The authors explore Scots words and dialect in a fascinating way. At the beginning of each story, a Scots word is mentioned and its meaning is explained to the reader. I have to mention that it was educational and interesting to learn new words. I was already familiar with a few of the words, but some of them were unknown to me. I honestly think that readers who are interested in culture and languages will be delighted to read these stories and learn new words.

Readers will get to know such words as greetin, guising, laird, maukit, stravaigin and weirsh etc. Each word has a special meaning, because the Scots language is rich with words and expressions that can't be found in English. I enjoyed reading about how the authors used these words in their stories, because each author had his/her own way of using the words and other expressions.

These stories are well written, dark, beautiful, weird, disturbing, thought-provoking and also amusing stories. All the stories are of high quality, but some of them are slightly better than others. The stories that contain postapocalyptic elements are exceptionally good and gripping in this anthology, because each of them is a small masterpiece of speculative fiction.

Some of these stories will shock you while others will delight you. These stories will linger on the readers' minds and some of them will be quite difficult to forget due to their themes. I'm sure that nobody can ever forget reading about the hungry newborn child, the complaining dead mother and the men who get lost in the moor.

My favourite story in this anthology is Douglas Thompson's Newayr, because it's well written story about young Cathy who meets officer Grayling. Officer Grayling to the village almost like an angel and Cathy thinks of him as an angel. Grayling asks Cathy interview the elders of the village about the time when they fled from The Glow. Soon Cathy learns that Grayling isn't an angel and she begins lose her innocence. This story is a good example of what a talented author is capable of writing and achieving.

Wendy Muzlanova's Maw deserves a special mention, because the author writes fluently about a poor Maw who has gotten herself pregant and gives birth to a baby. She tries to care for her baby as well as she cam, but nursing the baby wears her out. In my opinion the author writes touchingly and heartbreakingly about Maw's situation and suffering. This whole story has been written in Scots dialect.

Presston Grassman's The Bouk Puppie Show is a delightfully twisted story about Reilly and a puppet show. It's a short story, but the author has managed to infuse with a dark atmosphere that it's impossible to forget it.

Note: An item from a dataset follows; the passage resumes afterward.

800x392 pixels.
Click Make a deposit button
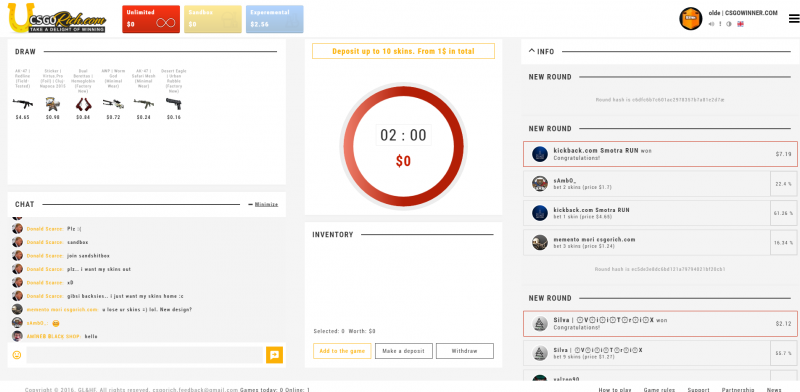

The last sentence of this story is perfect and full of malice.

Gavin Grant's Widows in the World also deserves to be mentioned separately, because it's one of the best postapocalyptic stories I've ever read. The author writes fascinatingly about the Granny, her pregnancy, her family and the moving house. I think that it's possible to call this story weird fiction flavoured science fiction.

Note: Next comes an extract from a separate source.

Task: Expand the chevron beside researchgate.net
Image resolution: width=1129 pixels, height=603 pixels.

Kirsty Logan's Studying Honeybloods with the Queen of Exotica is also worth mentioning. The author has created an interesting postapocalytic story in which honeybloods threaten people.

I also briefly have to mention Tim Jarvis' Nae Greeance o' Bane. This story is definitely one of the best weird fiction flavoured stories I've ever read.

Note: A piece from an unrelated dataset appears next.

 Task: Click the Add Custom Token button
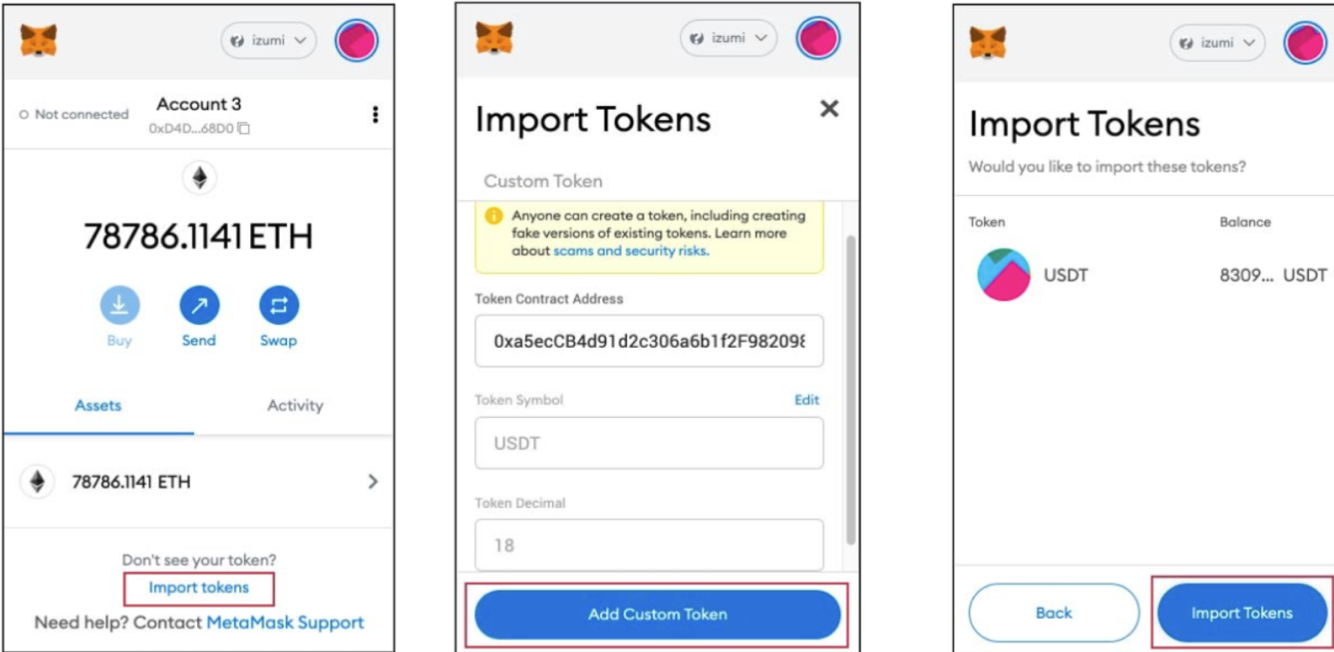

The stories in this anthology offer readers fascinatingly weird glimpses into Scottish culture, Scots language and Scottish identity. The weirdness of the stories stems from the use of old-fashioned and modern weird elements and Scots words. The use of Scots words brings freshness and lingual weirdness to the stories.

The characters in these stories have to deal with several difficult issues from relationships and unexplained urges to pregnancies and complaining dead mothers etc. The human condition is explored surprisingly well in certain stories, because the authors don't shy away from difficult and challenging material. I think it's good that there are authors out there who aren't afraid of exploring ethically and morally challenging issues (this is one of the reasons why I like speculative fiction so much, because several speculative fiction authors dare to address difficult themes in their stories and don't underestimate the intelligence of their readers). Writing thought-provoking stories is a talent that an author either has or hasn't got. Fortunately the authors in this anthology have this talents and they use it expertly.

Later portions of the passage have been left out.